Her ne kadar Medine'de kadınlar daha özgür de olsa, yine zaman zaman kadına baskı uygulanırdı; özellikle Mekke'den giden Müslümanlar bunu yapardı. Bir ara bazı kadınlar, eşlerinin kendilerini dövdüklerini Muhammed'e şikâyet ederlerdi. Bunun üzerine kendisi, erkekler eşlerini dövmesinler şeklinde bir açıklama yaptı ve bu söz etrafa yayıldı. Bunu duyan halife Ömer hemen gelip Muhammed'e baskı kurdu: "Kadınlar eşlerine karşı azdılar, fetva ver de gerektiğinde erkekler onları dövebilsinler." dedi. Bunun üzerine -her ne kadar daha önce dövmeyin diye açıklama yapmışsa da- bu sefer Nisa suresi 34. ayeti geldi ki, bu ayete göre gerekirse erkekler eşlerini dövebilirler şeklinde açık bir şekilde dövmek için fetva ayeti indi. Bu ayet inince, erkekler eşlerini dövmeye başlarlar; hatta öyle olur ki, eşleri tarafından dövülen 70 kadın Muhammed'in evine doğru yürüyüşe geçer. Ama ne fayda! Ömer tarafı ağır basmış ve kadınlar dövülebilir diyen ayet artık Kur'an'a geçmişti. Kaldı ki, zaten kadınlar güçsüzdü, ayet onların dediği şekilde oluşamazdı. (222) Çünkü kuvvet her zaman güçlüden yanadır.

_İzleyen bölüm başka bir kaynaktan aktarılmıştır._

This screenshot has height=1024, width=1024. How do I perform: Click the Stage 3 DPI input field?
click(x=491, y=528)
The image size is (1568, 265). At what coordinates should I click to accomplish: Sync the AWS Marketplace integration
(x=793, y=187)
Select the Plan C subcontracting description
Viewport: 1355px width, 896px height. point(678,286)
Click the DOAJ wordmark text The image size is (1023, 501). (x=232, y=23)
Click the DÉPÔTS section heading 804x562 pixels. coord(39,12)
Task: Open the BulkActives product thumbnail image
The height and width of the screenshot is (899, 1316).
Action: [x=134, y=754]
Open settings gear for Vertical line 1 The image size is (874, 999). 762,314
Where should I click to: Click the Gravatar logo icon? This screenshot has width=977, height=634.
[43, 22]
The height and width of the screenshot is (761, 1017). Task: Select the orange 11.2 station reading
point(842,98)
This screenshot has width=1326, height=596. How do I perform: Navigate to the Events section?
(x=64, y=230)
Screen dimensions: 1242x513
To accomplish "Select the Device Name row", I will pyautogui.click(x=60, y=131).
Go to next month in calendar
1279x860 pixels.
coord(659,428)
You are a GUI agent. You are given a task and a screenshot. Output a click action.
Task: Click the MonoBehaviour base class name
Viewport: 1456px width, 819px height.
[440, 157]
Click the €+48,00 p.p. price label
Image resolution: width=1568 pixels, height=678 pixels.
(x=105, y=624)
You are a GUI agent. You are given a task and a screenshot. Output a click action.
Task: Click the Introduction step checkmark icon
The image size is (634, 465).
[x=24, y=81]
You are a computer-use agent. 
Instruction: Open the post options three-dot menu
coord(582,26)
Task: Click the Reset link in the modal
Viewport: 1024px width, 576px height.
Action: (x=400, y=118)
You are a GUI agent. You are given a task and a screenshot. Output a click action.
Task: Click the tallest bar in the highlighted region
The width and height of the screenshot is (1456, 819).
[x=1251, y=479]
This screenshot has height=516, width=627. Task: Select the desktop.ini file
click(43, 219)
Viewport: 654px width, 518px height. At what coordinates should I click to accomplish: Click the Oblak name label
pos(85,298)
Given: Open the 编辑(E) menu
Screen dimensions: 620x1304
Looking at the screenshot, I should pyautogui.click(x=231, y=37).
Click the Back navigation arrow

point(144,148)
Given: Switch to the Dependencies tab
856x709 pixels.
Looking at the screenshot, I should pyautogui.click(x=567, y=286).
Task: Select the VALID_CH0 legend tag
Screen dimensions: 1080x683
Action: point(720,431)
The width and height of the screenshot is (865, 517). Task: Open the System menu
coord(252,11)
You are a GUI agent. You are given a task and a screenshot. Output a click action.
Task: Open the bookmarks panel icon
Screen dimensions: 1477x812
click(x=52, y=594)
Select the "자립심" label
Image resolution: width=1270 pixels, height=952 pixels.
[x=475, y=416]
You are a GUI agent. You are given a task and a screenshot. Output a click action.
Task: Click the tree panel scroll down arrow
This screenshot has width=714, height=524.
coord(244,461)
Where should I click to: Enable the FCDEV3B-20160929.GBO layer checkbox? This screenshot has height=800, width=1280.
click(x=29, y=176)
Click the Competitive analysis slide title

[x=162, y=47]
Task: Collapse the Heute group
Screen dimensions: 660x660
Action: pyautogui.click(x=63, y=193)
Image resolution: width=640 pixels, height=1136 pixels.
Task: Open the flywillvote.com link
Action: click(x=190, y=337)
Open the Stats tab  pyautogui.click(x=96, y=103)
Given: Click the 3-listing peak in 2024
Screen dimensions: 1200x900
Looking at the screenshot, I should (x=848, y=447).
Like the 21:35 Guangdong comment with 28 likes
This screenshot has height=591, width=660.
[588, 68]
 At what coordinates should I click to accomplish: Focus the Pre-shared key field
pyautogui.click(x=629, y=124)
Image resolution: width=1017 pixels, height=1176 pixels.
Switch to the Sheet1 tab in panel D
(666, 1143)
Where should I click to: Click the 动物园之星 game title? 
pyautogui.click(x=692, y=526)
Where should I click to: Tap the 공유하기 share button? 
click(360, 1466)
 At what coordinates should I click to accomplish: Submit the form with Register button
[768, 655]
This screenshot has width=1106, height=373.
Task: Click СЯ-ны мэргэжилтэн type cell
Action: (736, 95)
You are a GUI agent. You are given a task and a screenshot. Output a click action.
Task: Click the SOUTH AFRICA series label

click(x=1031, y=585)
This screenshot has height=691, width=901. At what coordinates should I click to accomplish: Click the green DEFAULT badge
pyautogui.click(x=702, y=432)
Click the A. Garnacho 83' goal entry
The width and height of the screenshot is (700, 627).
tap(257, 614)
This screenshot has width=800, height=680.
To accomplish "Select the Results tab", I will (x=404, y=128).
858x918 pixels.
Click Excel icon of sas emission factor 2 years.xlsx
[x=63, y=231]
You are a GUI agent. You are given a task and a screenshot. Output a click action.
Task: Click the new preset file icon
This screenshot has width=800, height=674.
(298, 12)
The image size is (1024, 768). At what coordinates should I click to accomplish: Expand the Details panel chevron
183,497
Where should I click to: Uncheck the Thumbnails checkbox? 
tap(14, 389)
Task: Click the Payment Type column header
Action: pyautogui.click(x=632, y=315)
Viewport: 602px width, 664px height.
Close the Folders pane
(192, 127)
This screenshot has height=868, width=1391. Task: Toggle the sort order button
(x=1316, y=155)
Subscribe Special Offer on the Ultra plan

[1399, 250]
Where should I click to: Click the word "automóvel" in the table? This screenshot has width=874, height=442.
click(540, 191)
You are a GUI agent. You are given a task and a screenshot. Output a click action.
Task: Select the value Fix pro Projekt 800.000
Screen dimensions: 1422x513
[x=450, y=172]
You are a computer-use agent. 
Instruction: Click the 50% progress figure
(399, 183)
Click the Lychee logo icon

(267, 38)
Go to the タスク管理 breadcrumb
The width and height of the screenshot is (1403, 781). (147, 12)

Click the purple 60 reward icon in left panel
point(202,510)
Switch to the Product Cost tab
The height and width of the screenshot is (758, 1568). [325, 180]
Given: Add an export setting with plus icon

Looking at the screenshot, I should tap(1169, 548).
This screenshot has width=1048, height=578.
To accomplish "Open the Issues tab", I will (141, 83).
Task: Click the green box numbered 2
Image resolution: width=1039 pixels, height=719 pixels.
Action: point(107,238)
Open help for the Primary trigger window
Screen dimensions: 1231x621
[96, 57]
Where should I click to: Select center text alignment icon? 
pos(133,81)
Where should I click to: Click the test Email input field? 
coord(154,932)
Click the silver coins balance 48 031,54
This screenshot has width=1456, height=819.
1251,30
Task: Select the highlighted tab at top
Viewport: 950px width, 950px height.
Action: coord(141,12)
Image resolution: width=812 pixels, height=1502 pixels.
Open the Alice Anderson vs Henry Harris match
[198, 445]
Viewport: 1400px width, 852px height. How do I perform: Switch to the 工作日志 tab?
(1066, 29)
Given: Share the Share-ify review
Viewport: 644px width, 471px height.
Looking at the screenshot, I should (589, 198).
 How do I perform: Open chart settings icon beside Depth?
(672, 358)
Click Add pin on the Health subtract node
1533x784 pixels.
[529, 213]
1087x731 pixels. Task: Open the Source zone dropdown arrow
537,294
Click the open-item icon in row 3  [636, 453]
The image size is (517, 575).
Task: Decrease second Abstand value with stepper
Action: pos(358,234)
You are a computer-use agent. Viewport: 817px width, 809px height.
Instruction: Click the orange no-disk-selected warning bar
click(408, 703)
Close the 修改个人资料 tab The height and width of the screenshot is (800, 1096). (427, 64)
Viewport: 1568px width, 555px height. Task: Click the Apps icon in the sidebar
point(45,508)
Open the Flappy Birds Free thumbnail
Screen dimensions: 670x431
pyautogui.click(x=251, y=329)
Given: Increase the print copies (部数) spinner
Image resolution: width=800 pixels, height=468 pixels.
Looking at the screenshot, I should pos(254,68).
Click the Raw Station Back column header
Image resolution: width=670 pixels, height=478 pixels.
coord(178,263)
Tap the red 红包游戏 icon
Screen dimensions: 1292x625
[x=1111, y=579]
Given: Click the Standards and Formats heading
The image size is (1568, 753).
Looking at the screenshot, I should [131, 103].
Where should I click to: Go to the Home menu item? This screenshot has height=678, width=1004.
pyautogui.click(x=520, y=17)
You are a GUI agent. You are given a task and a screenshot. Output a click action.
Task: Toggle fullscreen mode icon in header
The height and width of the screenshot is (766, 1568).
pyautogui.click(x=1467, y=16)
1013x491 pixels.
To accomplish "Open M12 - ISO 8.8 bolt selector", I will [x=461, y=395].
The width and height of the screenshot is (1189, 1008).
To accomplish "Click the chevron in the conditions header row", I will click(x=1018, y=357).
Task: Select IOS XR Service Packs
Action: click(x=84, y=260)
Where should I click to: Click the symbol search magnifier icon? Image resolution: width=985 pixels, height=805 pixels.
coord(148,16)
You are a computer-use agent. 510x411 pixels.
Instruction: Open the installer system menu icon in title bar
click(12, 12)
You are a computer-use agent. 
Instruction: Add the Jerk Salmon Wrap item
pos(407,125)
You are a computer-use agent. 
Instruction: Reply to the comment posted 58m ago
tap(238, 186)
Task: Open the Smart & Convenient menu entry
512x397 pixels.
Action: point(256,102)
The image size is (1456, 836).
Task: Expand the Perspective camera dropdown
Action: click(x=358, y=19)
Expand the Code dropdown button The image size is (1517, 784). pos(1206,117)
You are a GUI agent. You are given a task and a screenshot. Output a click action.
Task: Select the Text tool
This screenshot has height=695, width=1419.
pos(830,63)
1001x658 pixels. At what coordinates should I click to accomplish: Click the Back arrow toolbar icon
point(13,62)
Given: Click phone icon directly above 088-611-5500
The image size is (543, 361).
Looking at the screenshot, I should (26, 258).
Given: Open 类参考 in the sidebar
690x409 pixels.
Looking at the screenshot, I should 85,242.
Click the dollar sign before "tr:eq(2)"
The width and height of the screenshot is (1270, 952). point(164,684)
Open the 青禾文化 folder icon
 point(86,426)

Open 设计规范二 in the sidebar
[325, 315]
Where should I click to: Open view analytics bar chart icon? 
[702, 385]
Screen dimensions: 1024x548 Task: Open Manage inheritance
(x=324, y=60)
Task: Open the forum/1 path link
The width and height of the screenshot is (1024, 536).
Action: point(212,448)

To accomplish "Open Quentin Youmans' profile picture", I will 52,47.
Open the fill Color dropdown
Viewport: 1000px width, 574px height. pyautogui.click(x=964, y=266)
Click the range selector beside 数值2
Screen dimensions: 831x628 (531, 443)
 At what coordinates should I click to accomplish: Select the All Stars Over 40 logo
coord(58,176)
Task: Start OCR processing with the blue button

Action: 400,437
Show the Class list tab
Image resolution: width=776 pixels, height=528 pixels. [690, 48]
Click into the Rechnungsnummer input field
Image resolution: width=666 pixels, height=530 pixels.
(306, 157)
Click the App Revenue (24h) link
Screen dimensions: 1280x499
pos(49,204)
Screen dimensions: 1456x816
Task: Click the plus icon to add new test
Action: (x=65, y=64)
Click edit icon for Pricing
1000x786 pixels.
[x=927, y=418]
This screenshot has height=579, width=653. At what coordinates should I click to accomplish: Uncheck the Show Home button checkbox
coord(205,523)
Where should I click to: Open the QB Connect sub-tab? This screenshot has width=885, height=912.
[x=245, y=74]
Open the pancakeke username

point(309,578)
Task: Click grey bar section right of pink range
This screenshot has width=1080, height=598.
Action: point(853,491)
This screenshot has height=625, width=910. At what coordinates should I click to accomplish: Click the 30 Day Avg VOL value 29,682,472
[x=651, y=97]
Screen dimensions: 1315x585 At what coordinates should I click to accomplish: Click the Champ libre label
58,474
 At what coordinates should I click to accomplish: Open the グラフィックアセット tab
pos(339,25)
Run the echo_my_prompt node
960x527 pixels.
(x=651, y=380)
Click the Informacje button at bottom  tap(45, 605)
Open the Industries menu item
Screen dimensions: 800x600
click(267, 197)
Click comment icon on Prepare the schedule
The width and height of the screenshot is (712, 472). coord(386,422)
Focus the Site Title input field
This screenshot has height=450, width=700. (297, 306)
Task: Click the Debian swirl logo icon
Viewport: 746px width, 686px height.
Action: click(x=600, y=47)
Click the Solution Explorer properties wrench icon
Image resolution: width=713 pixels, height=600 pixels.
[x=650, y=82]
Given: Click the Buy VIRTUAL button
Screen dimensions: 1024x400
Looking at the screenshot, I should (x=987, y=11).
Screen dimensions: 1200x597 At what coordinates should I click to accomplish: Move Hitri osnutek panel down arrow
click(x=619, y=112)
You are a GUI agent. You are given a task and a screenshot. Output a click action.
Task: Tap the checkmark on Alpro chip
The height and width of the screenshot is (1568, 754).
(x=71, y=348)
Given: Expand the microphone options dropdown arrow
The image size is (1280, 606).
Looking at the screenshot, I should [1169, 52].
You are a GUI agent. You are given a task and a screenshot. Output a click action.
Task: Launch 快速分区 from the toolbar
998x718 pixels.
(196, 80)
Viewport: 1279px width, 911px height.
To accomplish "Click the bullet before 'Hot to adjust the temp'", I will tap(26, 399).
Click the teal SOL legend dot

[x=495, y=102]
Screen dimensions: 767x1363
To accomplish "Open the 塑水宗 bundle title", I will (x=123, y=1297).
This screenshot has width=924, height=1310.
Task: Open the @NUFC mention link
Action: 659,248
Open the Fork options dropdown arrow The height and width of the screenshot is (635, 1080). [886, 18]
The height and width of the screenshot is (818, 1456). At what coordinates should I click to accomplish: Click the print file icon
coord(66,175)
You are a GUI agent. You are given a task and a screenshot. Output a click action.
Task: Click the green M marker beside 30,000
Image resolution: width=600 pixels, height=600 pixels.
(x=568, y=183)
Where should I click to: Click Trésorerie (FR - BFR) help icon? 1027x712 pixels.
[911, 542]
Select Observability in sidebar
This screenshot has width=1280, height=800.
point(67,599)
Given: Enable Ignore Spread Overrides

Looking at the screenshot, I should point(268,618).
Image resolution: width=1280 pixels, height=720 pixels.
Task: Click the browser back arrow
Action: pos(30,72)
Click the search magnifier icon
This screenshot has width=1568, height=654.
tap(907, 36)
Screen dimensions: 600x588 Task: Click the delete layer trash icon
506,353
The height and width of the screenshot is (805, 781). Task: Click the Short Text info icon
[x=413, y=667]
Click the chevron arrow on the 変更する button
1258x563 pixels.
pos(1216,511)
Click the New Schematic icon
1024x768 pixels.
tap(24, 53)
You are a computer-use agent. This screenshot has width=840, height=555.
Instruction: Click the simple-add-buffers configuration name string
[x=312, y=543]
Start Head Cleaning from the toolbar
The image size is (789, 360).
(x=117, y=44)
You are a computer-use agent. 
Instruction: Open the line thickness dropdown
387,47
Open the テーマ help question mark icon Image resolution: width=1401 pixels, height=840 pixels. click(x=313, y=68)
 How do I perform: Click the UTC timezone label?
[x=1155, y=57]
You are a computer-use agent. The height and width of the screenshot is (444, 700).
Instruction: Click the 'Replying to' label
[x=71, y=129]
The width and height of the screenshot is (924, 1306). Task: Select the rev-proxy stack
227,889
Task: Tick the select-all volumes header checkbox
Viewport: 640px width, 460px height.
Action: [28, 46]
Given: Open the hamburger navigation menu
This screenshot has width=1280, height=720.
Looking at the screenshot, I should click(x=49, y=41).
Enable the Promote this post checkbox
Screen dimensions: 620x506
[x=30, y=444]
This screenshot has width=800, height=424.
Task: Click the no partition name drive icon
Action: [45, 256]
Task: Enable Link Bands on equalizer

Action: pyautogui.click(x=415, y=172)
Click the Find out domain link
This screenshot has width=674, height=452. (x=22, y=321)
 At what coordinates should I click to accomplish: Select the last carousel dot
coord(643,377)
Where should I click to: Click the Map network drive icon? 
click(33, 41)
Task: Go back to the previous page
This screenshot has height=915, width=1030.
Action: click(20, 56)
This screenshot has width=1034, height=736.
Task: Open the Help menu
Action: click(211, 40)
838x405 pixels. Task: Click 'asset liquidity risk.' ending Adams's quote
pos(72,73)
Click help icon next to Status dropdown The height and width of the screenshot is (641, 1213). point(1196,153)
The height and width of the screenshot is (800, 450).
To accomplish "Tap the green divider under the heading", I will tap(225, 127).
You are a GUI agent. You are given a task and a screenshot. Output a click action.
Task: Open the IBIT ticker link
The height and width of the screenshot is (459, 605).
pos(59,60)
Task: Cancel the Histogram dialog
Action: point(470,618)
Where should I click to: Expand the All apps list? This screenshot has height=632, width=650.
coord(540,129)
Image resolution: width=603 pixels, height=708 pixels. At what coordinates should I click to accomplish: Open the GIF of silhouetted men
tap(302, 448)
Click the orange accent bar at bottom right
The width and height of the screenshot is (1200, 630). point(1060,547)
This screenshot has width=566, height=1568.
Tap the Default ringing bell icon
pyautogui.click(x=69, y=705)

222) a- Nisa suresi 34. ayet hakkında tüm uzun tefsirler. Özellikle Suyuti'nin Dürrü'l Mensur'u önemli.
Kur'an'nın Kökeni, s. 81 dipnot. Burada çok kaynak var.
A. Razzak, Musannaf, no: 17945.
Ebubekir Hemedani Şafii, el-Itibar'u fi'l Nasih-i ve'l Mensuh... s.1/180.
İbni Sad, Tabakat, 8/351.
Hindi Kenz: no: 44984.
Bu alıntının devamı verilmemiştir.